L&R owns the small parking lot next to the 310 Prospect building. It's just north of the Harry Buffalo, and it's easy to overlook -- plus, it's closed right now because of the city's concerns about safety. The address of the lot is 320 Prospect.

On the Historic Gateway front, the organization led the effort to put the Herold Building, Record Rendezvous and the Kendel Building on the National Register of Historic Places, and they've been involved with the predevelopment work for a potential mixed-use redevelopment of the block. It also happens that their board chairman, one of several directors, is an attorney, and L&R is one of his clients. I felt that fact was worth noting in the story; however, you'll notice that I also quoted the executive director of Historic Gateway, who talked about preservation of the block. So there is a mix of viewpoints here.

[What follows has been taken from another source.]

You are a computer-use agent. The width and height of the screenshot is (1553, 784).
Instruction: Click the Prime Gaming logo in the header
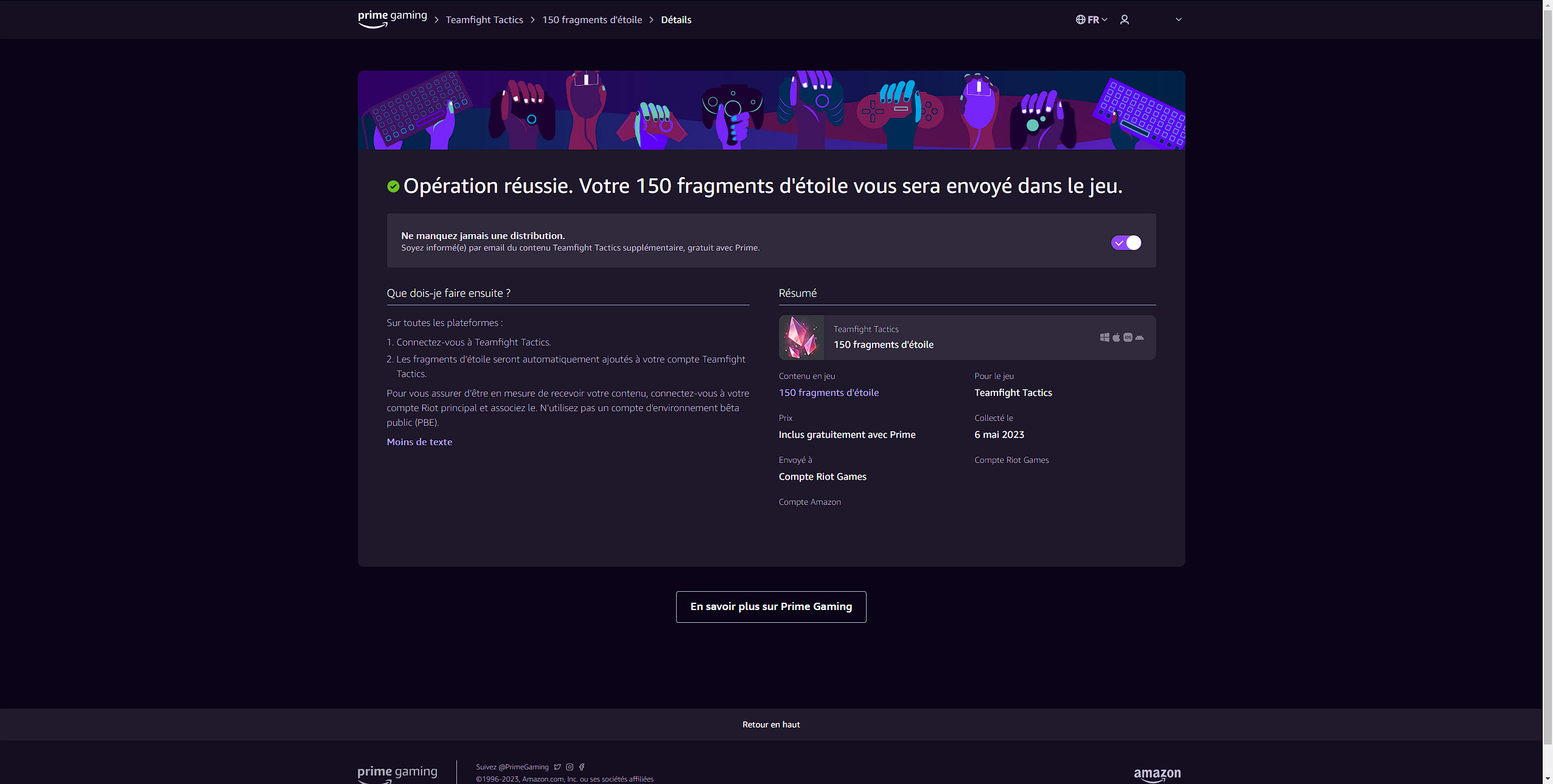[x=392, y=19]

The attorney, Michael Swearengen, told me he is very supportive of historic preservation and disagreed with the demolition of the Stanley Block and the Columbia Building. But he believes 310 Prospect is not significant and not worth saving.

This is a strange Housing Court case, so it will be interesting to see what happens.

Michelle

Michelle - do you have access to the case number so we can view the docket?

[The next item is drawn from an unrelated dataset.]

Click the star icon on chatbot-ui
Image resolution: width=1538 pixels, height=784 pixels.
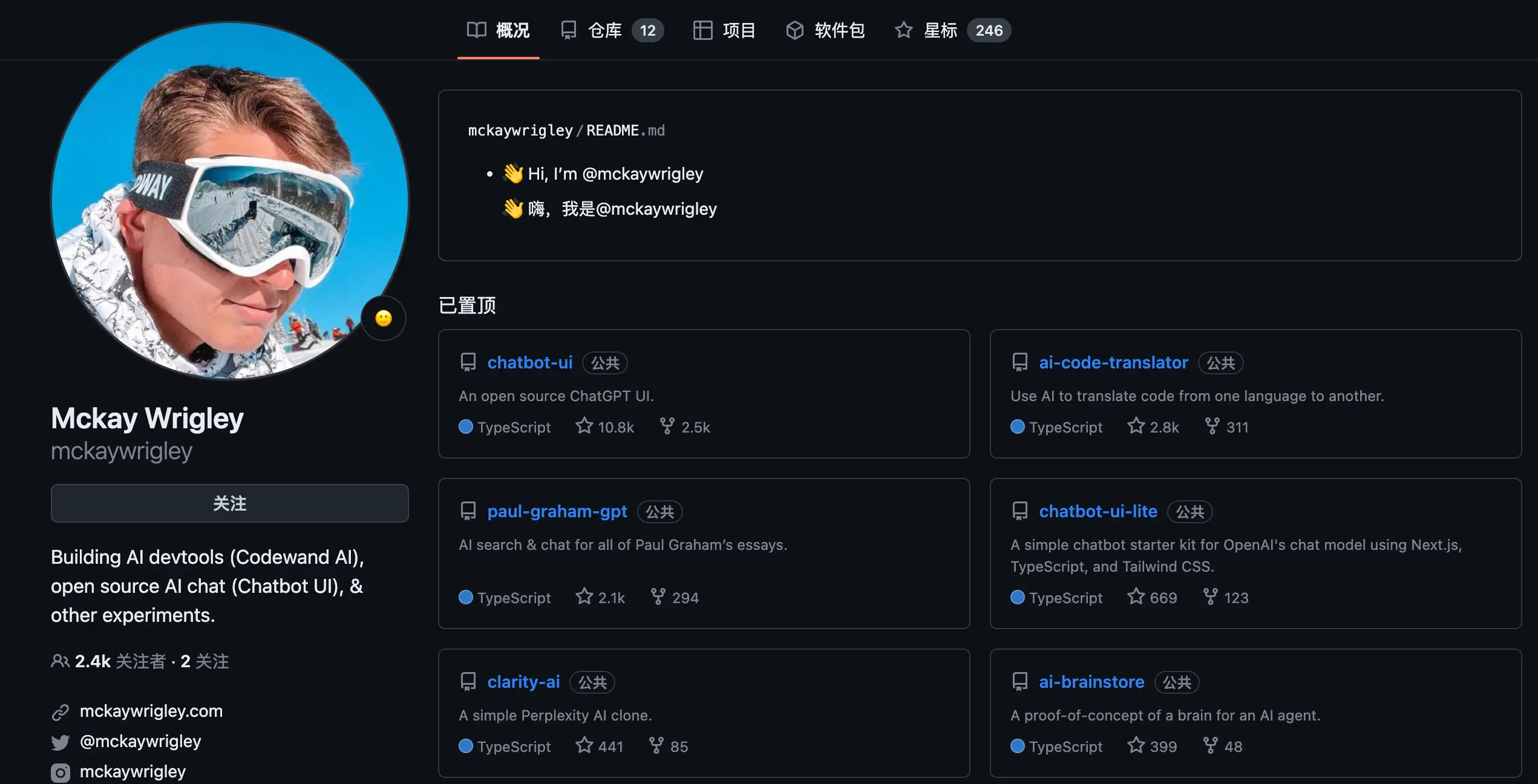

The new Cleveland Housing Court case is 13 CVG 0011713. You can find it through the Housing Court docket search, or search for LR 310 Prospect Investors. Interestingly, this is a civil case. The city usually pursues criminal cases against property owners in Housing Court. FYI - the hearing set for Aug. 30 has been turned into a pre-trial conference, so it likely will happen in a conference room, behind closed doors, instead of the courtroom. We'll see.